§ **MATERIAL PROVIDED**
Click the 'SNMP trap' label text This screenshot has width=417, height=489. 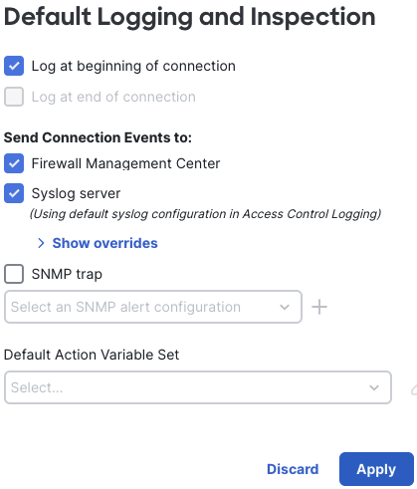click(67, 274)
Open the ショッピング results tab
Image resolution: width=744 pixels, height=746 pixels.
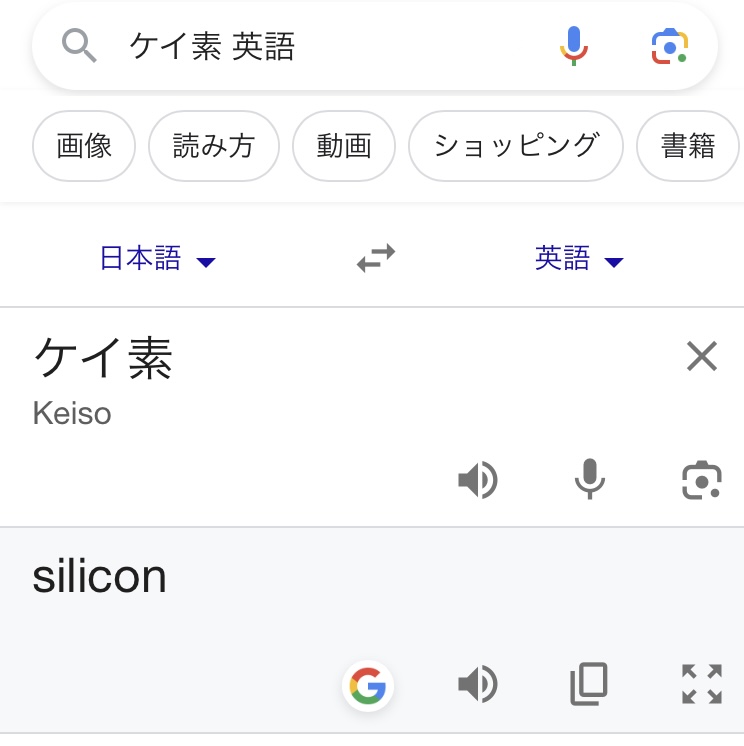516,146
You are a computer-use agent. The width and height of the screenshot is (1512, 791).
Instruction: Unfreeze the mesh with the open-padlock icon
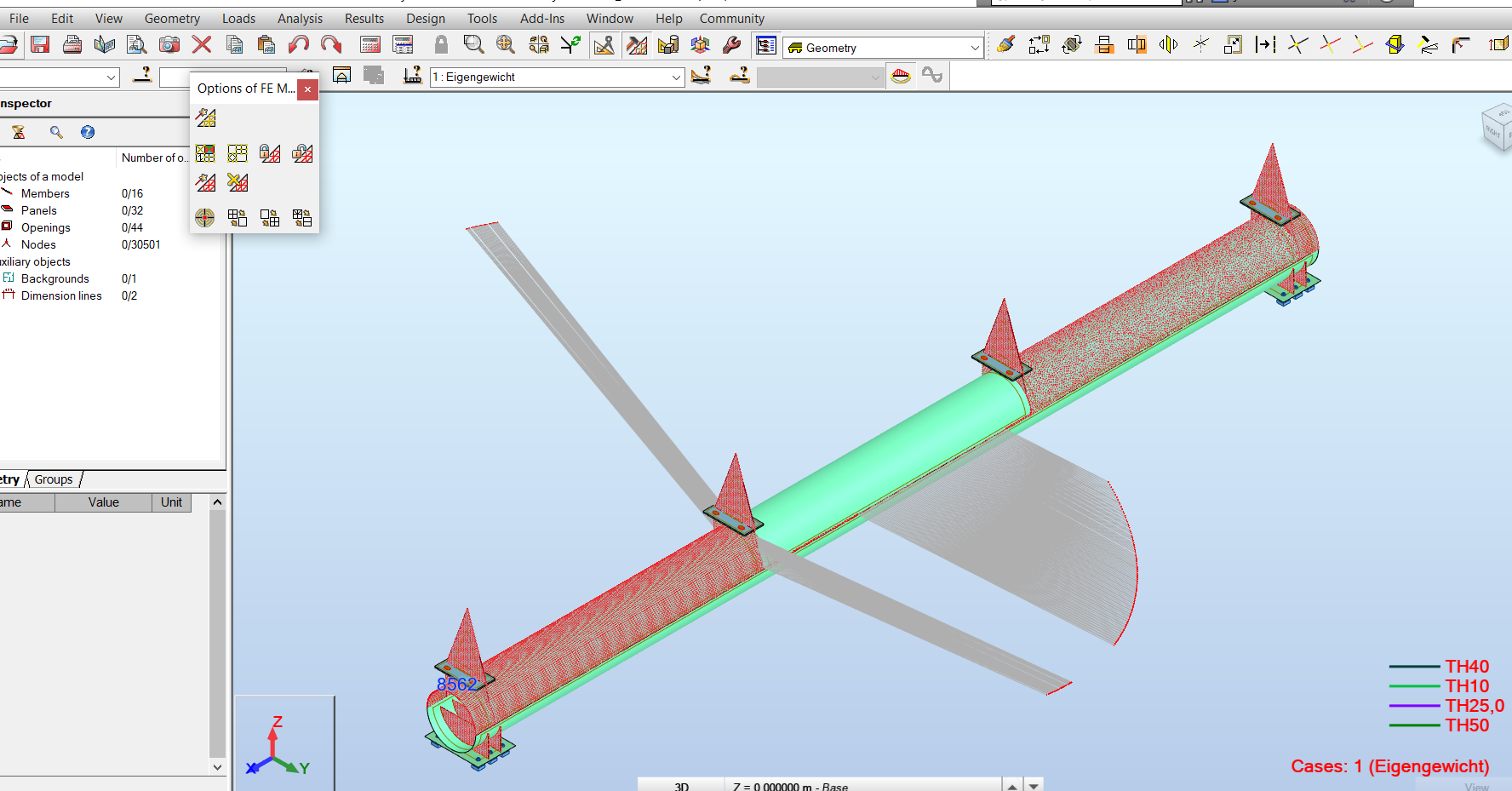302,153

§ **EXERCISE GOAL**
Could you reproduce the part of the listing that opens with the line containing "Open the ショッピング results tab" and runs through the end of the listing, leaving the pictures out?

§ **COMPLETE ANSWER**
Open the ショッピング results tab
Image resolution: width=744 pixels, height=746 pixels.
516,146
You are a computer-use agent. The width and height of the screenshot is (1512, 791).
Instruction: Unfreeze the mesh with the open-padlock icon
302,153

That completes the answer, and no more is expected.